Given instruction: Output the lines of the records as a JSON list of strings, one string per line, starting at the line that contains "Given: Follow the @hwatson_2 account" and ending at the line that contains "(2292, 153)", with blank lines skipped. Leave the pictures out of the answer.

(Data listing)
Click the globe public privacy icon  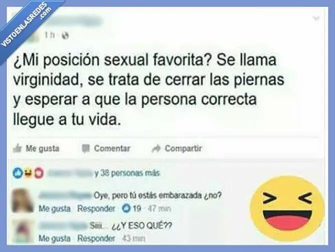(66, 35)
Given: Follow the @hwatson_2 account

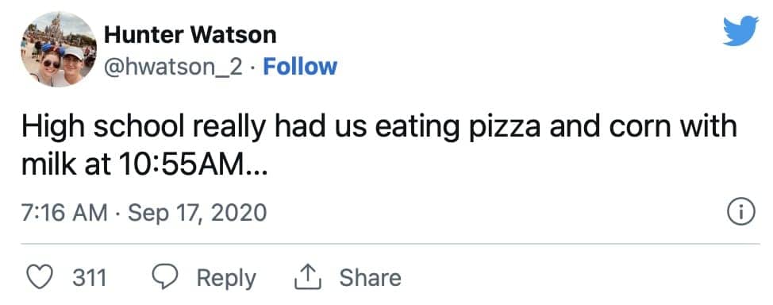Looking at the screenshot, I should (300, 67).
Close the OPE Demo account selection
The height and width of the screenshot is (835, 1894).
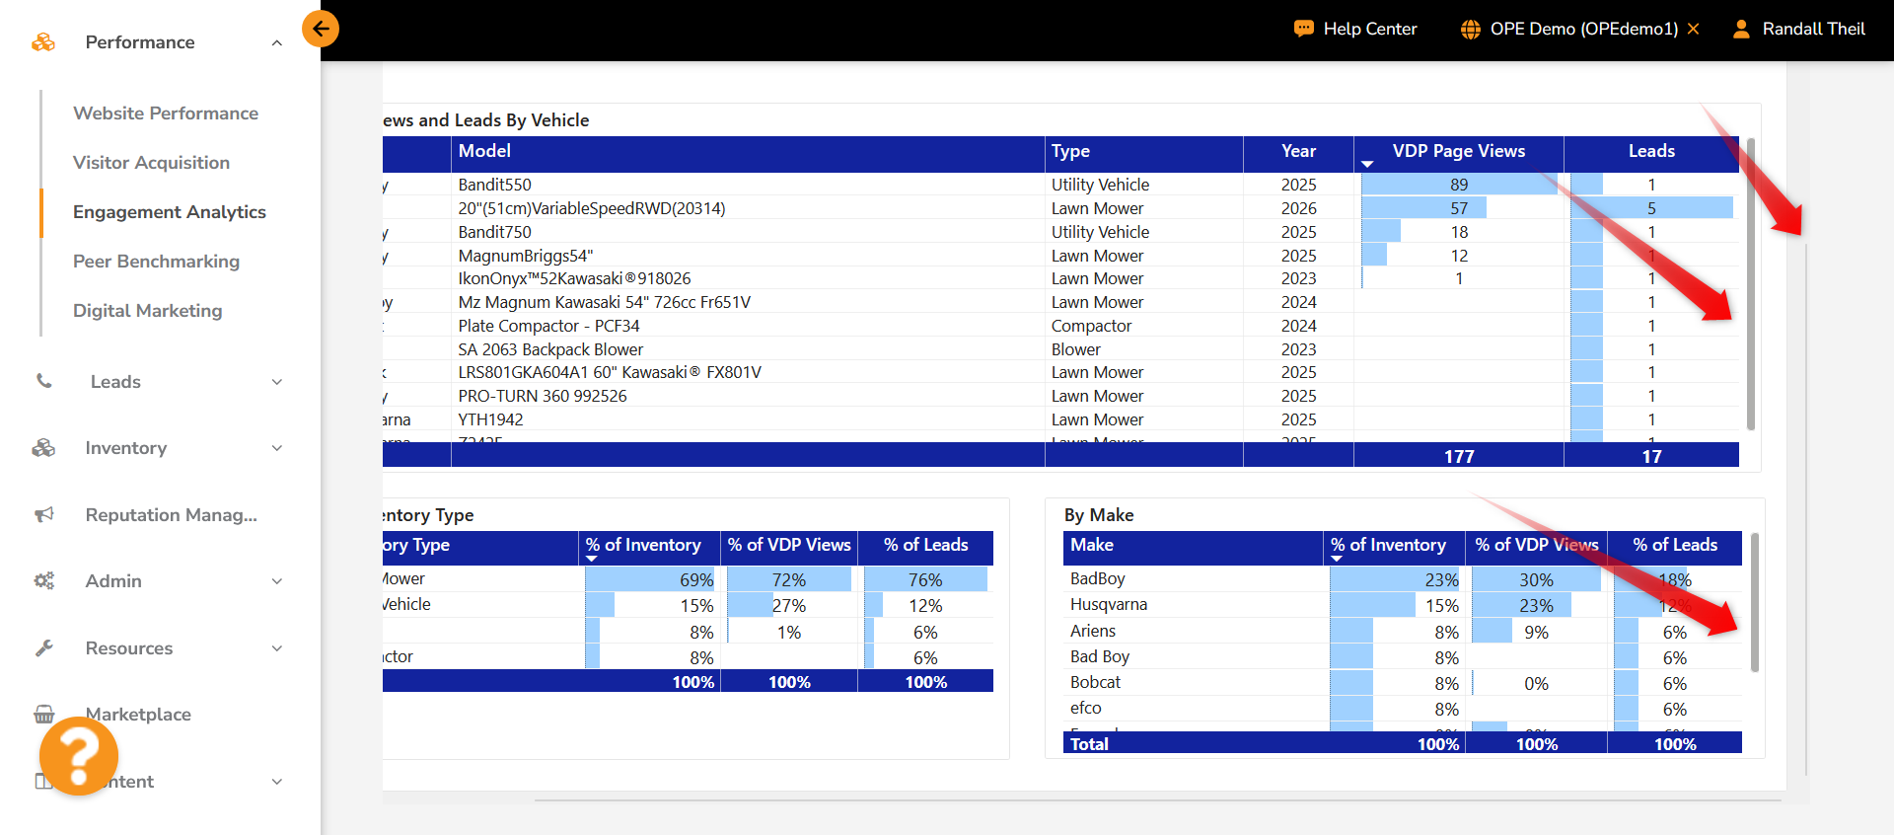click(1694, 29)
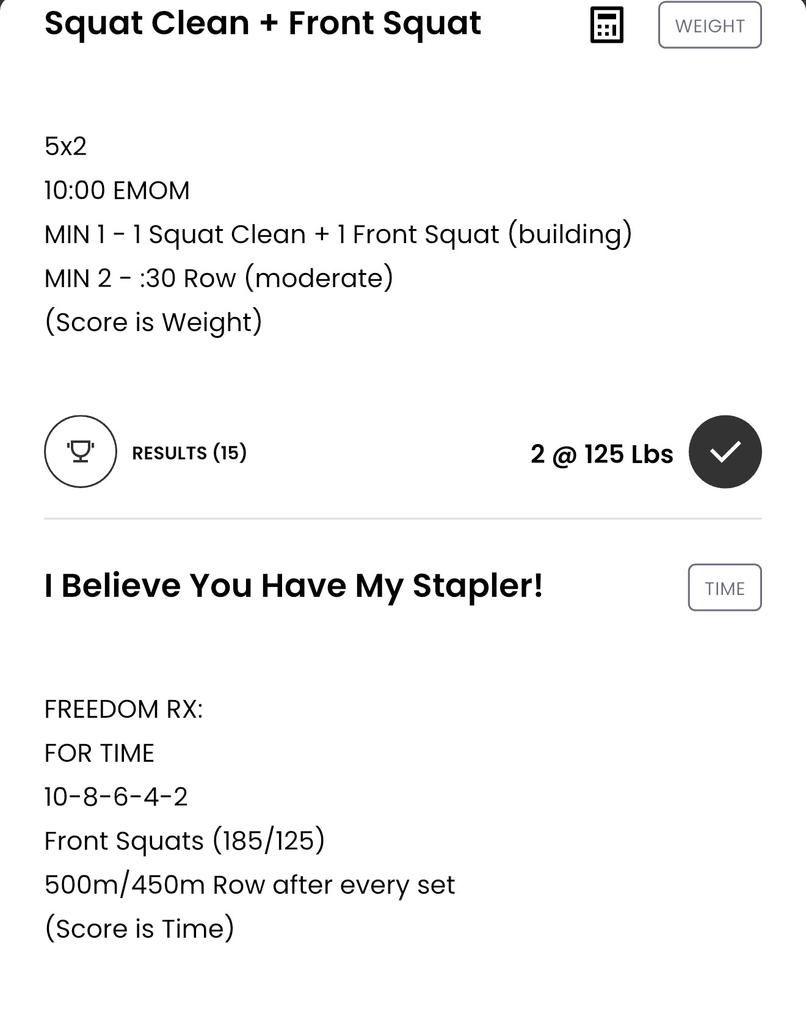Open the trophy leaderboard icon

pos(80,451)
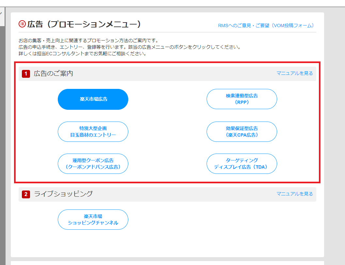345x265 pixels.
Task: Open 運用型クーポン広告（クーポンアドバンス広告）
Action: point(93,164)
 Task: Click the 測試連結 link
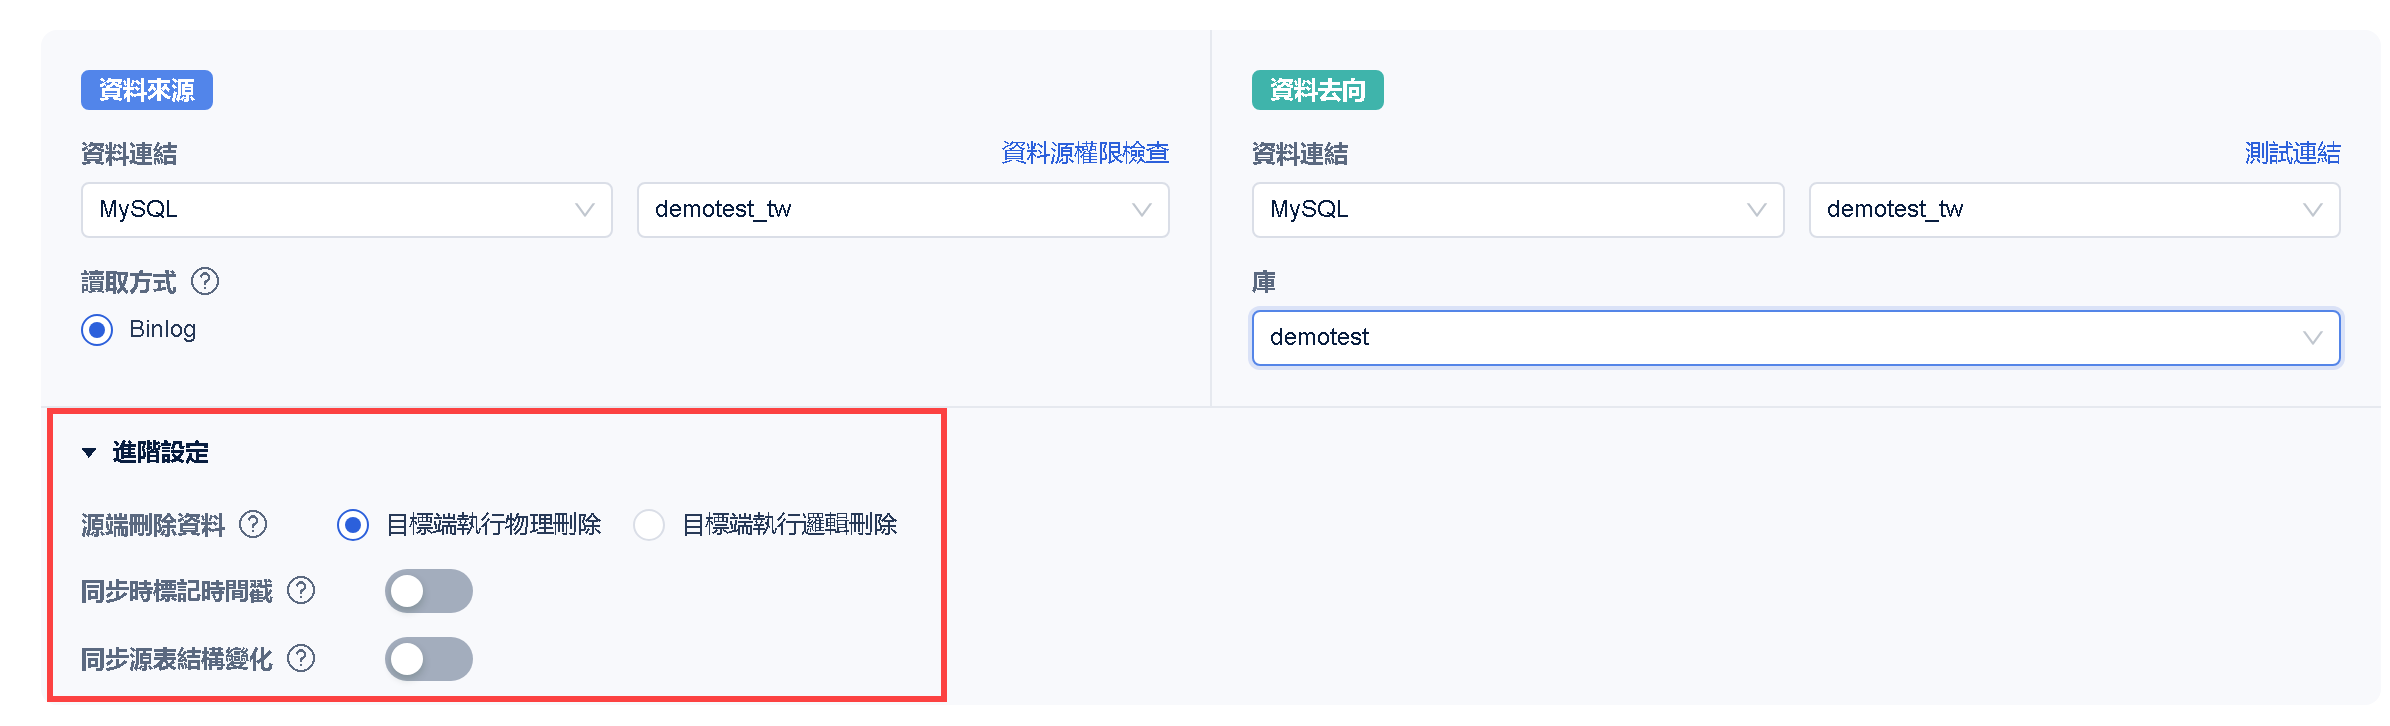(2292, 153)
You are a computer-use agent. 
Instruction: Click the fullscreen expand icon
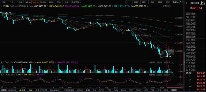[181, 2]
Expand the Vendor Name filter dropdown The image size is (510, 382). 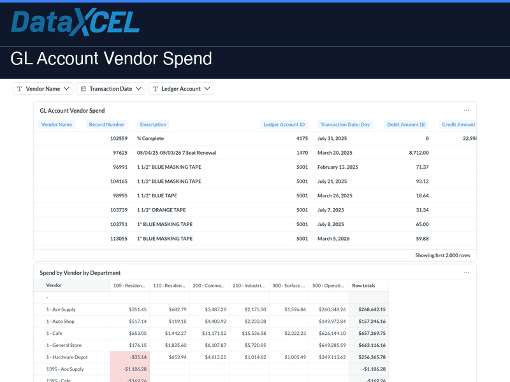[x=66, y=88]
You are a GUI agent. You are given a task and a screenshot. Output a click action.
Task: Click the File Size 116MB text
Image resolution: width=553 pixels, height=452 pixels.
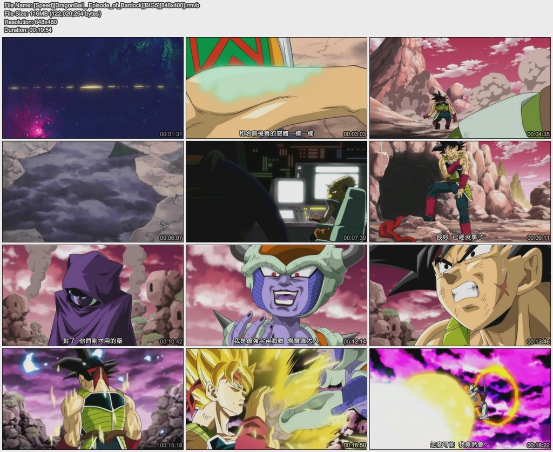[x=52, y=14]
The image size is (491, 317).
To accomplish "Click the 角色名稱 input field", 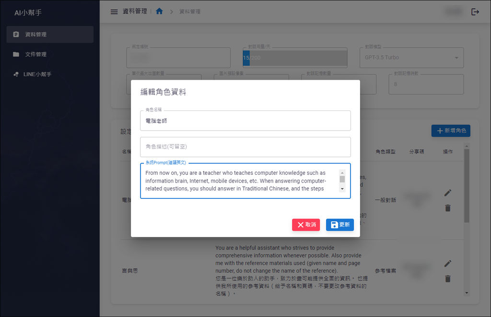I will [246, 121].

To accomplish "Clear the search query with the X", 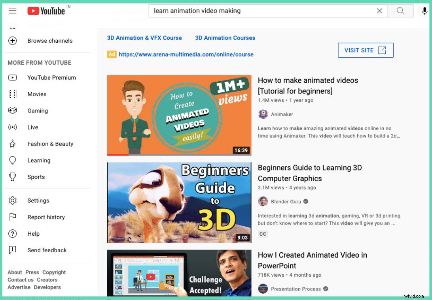I will [379, 11].
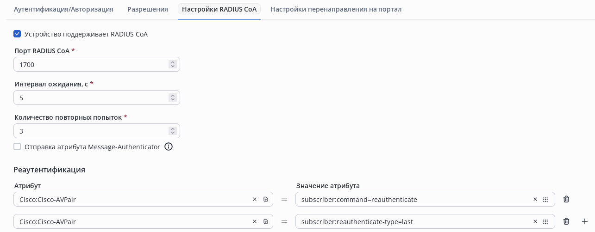Clear the first Cisco-AVPair attribute selection

(254, 199)
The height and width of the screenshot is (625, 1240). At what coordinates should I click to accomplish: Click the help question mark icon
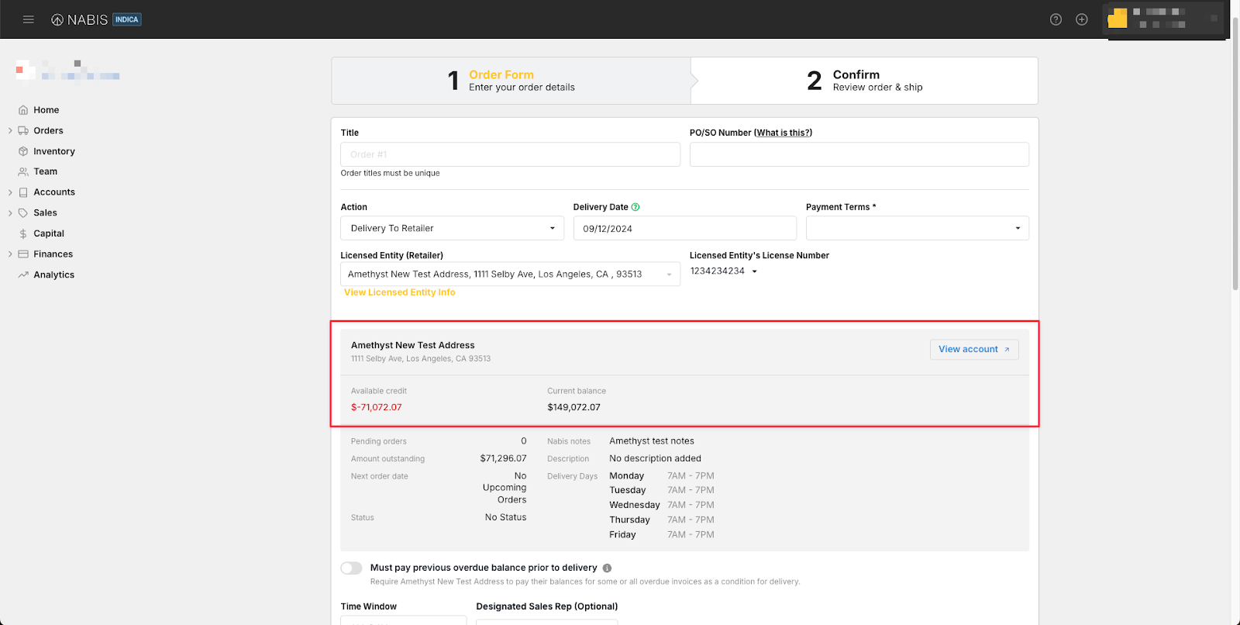1056,19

Output:
[
  "Given: Follow the @hwatson_2 account",
  "Looking at the screenshot, I should (300, 67).",
  "Close the OPE Demo account selection",
  "The height and width of the screenshot is (835, 1894).",
  "click(1694, 29)",
  "Open the trophy leaderboard icon",
  "pos(80,451)",
  "345x265 pixels.",
  "Task: Open 運用型クーポン広告（クーポンアドバンス広告）",
  "Action: point(93,164)",
  " Task: Click the 測試連結 link",
  "(2292, 153)"
]